• _Short problem 1_: In the CBAM attention text, what kernel size does the SpatialGate class set for its convolution?
• _Short problem 2_: Write the next part of the CBAM attention text, picking up after its final line.

• _Text block_:
━━━━━━━━━━━━━━━━━━━━

1 - CBAM here represents only the Channel Attention Module (CAM), Spatial Attention Module (SAM) was switched off.
2 - CBAM here represents both CAM + SAM. The specifications within the brackets show the way of computing the Channel Pool and the kernel size used for the convolution layer in SAM.

PyTorch code implementation of the Spatial Attention components:

import torch
import torch.nn as nn

class BasicConv(nn.Module):
    def __init__(self, in_planes, out_planes, kernel_size, stride=1, padding=0, dilation=1, groups=1, relu=True, bn=True, bias=False):
        super(BasicConv, self).__init__()
        self.out_channels = out_planes
        self.conv = nn.Conv2d(in_planes, out_planes, kernel_size=kernel_size, stride=stride, padding=padding, dilation=dilation, groups=groups, bias=bias)
        self.bn = nn.BatchNorm2d(out_planes,eps=1e-5, momentum=0.01, affine=True) if bn else None
        self.relu = nn.ReLU() if relu else None

    def forward(self, x):
        x = self.conv(x)
        if self.bn is not None:
            x = self.bn(x)
        if self.relu is not None:
            x = self.relu(x)
        return x

class ChannelPool(nn.Module):
    def forward(self, x):
        return torch.cat( (torch.max(x,1)[0].unsqueeze(1), torch.mean(x,1).unsqueeze(1)), dim=1 )

class SpatialGate(nn.Module):
    def __init__(self):
        super(SpatialGate, self).__init__()
        kernel_size = 7
        self.compress = ChannelPool()
        self.spatial = BasicConv(2, 1, kernel_size, stride=1, padding=(kernel_size-1) // 2, relu=False)
    def forward(self, x):
        x_compress = self.compress(x)
        x_out = self.spatial(x_compress)
        scale = F.sigmoid(x_out) # broadcasting
        return x * scale
Spatial Attention Module (SAM) PyTorch Code

Channel Attention Module (CAM)

Channel Attention Module (CAM)

━━━━━━━━━━━━━━━━━━━━

• _Recorded information_:
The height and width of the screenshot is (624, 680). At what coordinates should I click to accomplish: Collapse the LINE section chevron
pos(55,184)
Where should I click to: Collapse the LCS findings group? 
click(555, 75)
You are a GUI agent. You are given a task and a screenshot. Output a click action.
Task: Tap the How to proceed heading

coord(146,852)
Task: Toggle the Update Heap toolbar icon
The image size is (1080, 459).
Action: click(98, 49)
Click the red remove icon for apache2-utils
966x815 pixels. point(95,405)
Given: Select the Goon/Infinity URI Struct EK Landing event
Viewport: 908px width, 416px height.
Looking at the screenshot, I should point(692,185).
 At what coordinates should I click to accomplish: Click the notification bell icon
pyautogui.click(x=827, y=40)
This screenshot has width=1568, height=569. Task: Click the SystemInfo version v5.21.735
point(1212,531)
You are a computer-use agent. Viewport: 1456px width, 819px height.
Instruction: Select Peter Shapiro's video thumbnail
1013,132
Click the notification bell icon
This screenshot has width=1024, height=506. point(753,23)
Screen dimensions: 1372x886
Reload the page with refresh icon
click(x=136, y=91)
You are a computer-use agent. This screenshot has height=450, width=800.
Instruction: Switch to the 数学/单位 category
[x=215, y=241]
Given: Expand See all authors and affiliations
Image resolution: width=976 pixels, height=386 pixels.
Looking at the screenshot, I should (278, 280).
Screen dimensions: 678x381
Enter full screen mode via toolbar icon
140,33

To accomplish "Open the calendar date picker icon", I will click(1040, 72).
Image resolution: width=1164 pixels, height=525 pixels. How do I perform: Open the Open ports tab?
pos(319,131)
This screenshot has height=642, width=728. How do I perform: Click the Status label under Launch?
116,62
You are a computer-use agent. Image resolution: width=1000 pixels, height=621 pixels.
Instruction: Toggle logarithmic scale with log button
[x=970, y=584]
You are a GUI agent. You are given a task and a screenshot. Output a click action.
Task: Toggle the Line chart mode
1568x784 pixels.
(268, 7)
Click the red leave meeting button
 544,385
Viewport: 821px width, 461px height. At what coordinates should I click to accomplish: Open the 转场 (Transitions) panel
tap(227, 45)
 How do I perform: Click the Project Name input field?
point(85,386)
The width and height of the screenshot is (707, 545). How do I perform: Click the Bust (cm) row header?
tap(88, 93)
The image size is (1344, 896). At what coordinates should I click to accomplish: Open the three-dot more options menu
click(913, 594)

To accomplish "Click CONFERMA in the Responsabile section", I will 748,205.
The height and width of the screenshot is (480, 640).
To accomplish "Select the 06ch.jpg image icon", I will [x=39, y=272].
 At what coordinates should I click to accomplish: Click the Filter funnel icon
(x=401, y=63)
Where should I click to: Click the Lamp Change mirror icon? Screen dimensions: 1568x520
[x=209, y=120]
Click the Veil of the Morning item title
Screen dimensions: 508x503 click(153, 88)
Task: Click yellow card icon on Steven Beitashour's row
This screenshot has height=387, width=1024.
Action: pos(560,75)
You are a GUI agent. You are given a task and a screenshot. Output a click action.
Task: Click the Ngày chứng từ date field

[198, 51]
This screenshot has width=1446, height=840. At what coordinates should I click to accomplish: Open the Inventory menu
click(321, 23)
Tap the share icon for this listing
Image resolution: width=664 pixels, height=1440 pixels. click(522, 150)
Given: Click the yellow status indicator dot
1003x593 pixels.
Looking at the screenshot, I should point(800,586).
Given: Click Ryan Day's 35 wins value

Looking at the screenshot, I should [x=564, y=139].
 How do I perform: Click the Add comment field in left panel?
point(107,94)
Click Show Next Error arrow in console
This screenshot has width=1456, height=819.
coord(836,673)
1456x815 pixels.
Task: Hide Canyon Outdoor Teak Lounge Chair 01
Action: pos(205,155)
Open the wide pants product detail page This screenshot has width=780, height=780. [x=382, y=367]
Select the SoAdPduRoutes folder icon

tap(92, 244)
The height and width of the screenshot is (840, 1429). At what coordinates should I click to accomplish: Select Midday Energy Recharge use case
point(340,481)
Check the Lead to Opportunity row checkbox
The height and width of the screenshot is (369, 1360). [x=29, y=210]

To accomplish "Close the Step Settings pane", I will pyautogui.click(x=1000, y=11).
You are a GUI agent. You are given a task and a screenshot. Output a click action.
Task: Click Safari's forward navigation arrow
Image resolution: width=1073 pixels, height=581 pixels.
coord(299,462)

━━━━━━━━━━━━━━━━━━━━

• _Response 1_: 7

• _Response 2_:
The Channel Attention Module (CAM) is another sequential operation but a bit more complex than Spatial Attention Module (SAM). At first glance, CAM resembles Squeeze Excite (SE) layer. Squeeze Excite was first proposed in the CVPR/ TPAMI 2018 paper titled: 'Squeeze-and-Excitation Networks'. To briefly recap, this is how the SE block looks:

SE block

To more concisely interpret a SE-block, the following diagram of SE-block from the CVPR-2020 paper titled "ECA-Net: Efficient Channel Attention for Deep Convolutional Neural Networks" shows the clear similarity between a Squeeze Excitation block and the Channel Attention Module in the Convolutional Block Attention Module (note: we will cover ECANet in an upcoming post in this series).

SE-block simplified

So what's the difference between Squeeze Excitation and Channel Attention Module?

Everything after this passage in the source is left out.